(Collected data entries)
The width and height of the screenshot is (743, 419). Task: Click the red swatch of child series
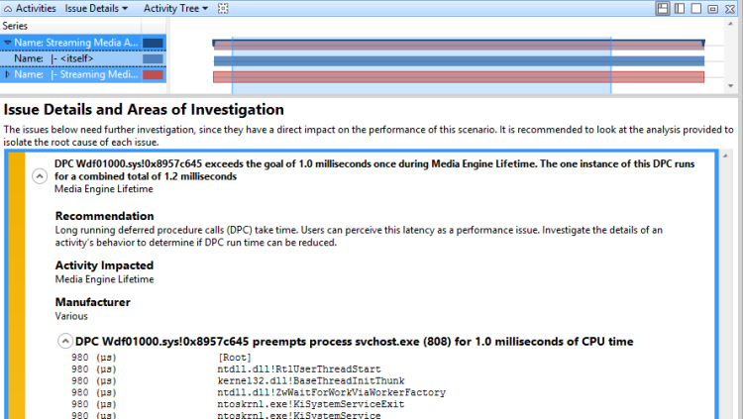tap(153, 75)
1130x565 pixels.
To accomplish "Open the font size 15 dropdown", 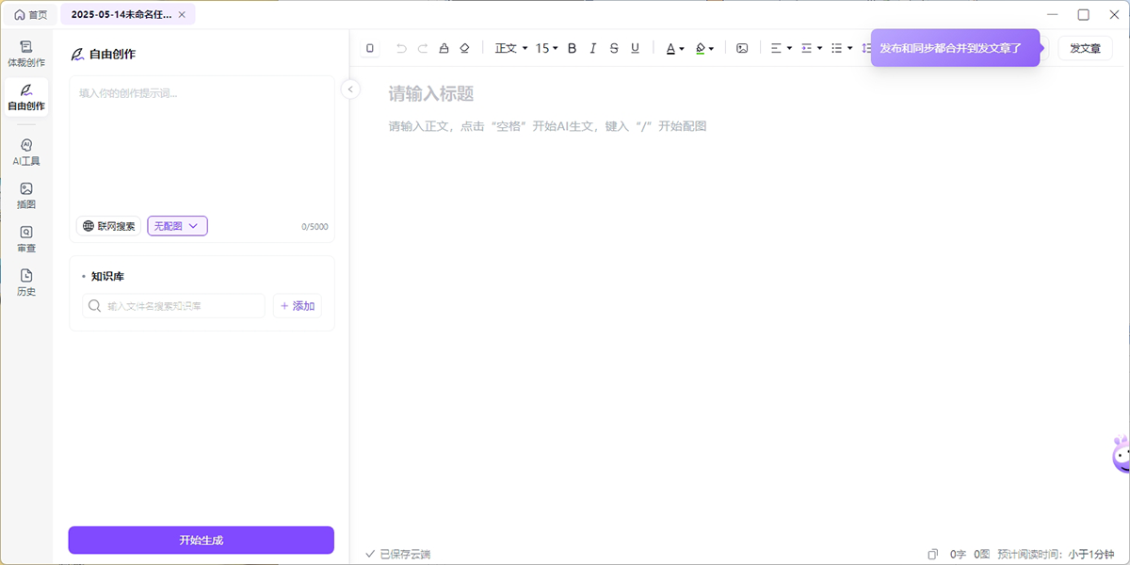I will tap(547, 48).
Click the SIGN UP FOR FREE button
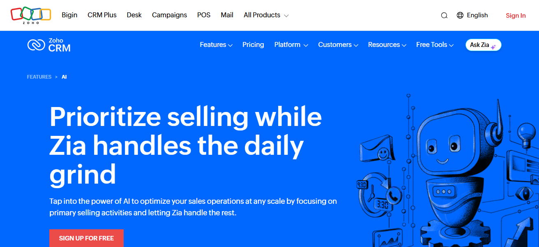This screenshot has width=539, height=247. [x=86, y=238]
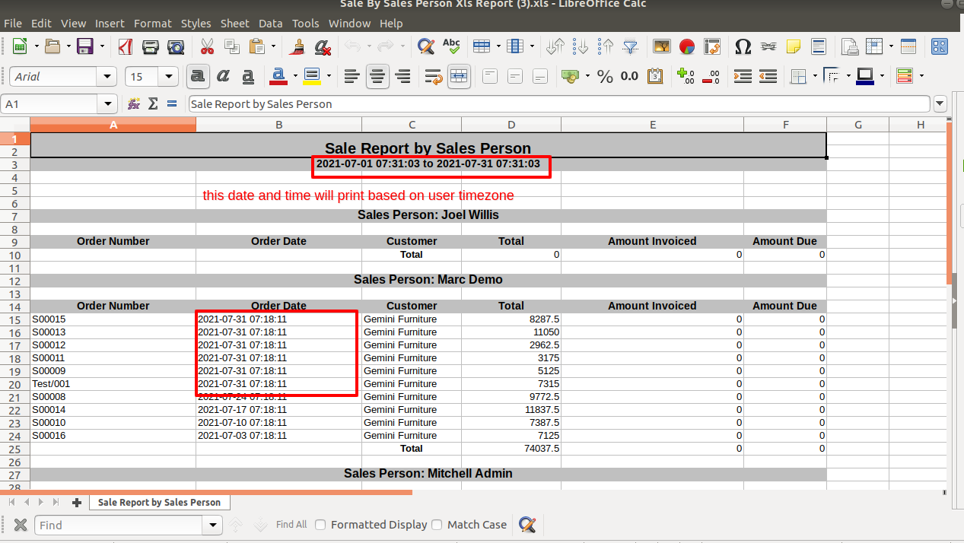Insert a chart using chart icon
964x543 pixels.
coord(687,47)
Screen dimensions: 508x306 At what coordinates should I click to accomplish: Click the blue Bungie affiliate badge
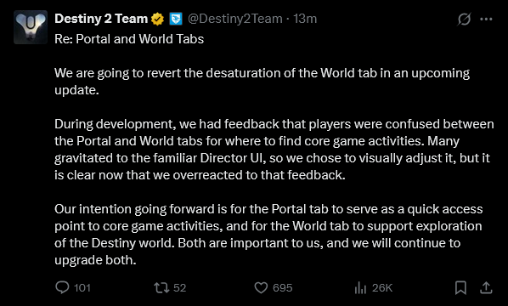click(176, 19)
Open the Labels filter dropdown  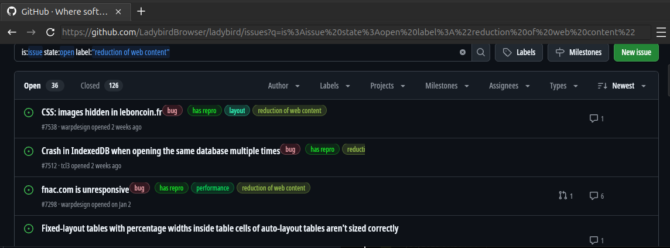pos(335,86)
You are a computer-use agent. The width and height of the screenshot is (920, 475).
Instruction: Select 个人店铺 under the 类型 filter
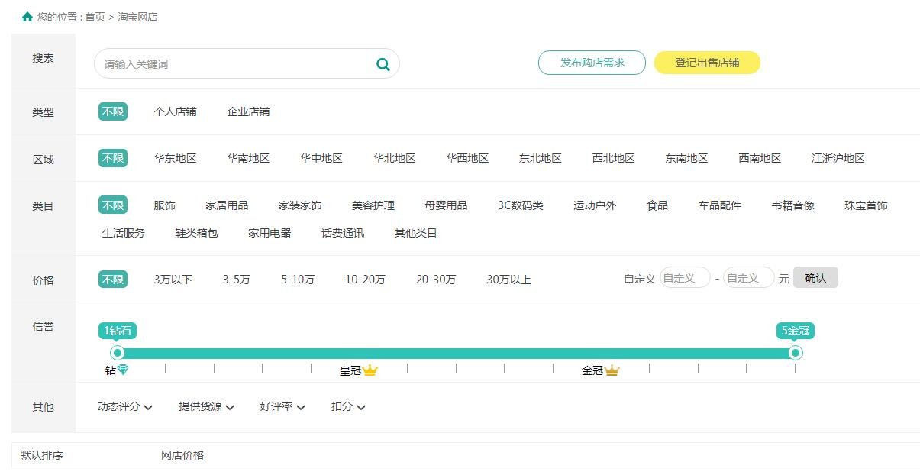click(x=177, y=111)
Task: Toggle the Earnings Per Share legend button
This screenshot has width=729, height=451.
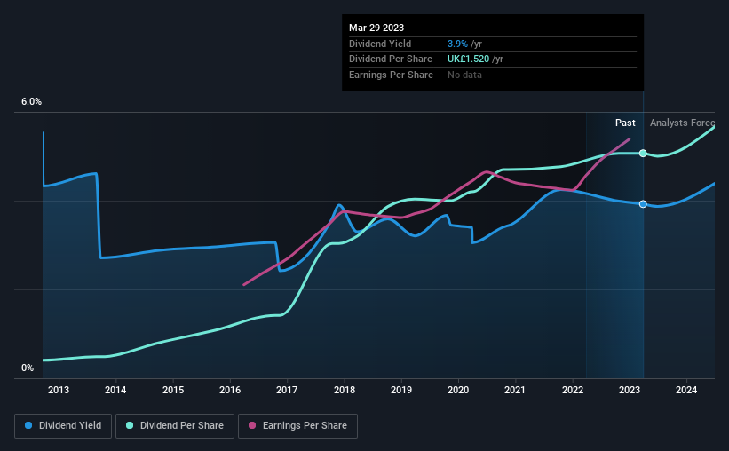Action: pyautogui.click(x=297, y=426)

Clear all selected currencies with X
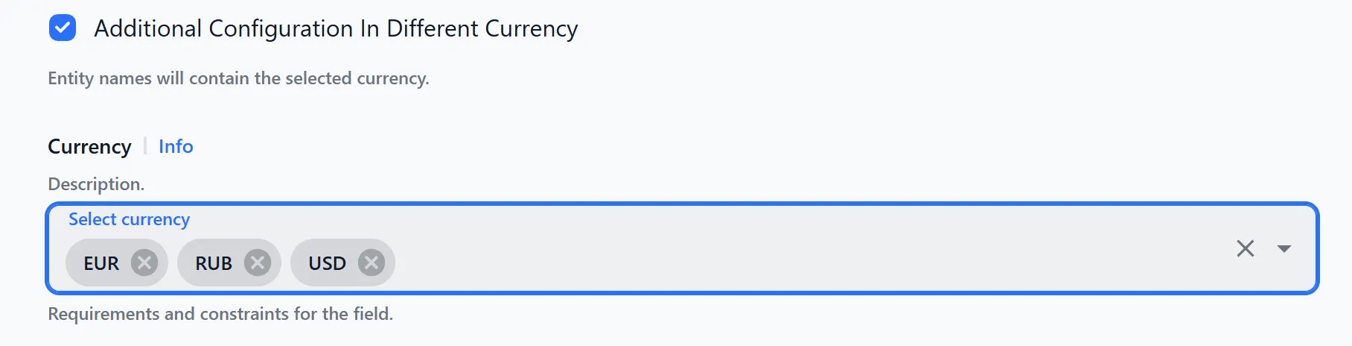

What you need to do:
Please repeat exactly the lines from the one containing "This screenshot has width=729, height=451." through the last line of the records, both included, and leave out the pictures.

Exercise response:
This screenshot has width=729, height=451.
Action: pyautogui.click(x=297, y=426)

Clear all selected currencies with X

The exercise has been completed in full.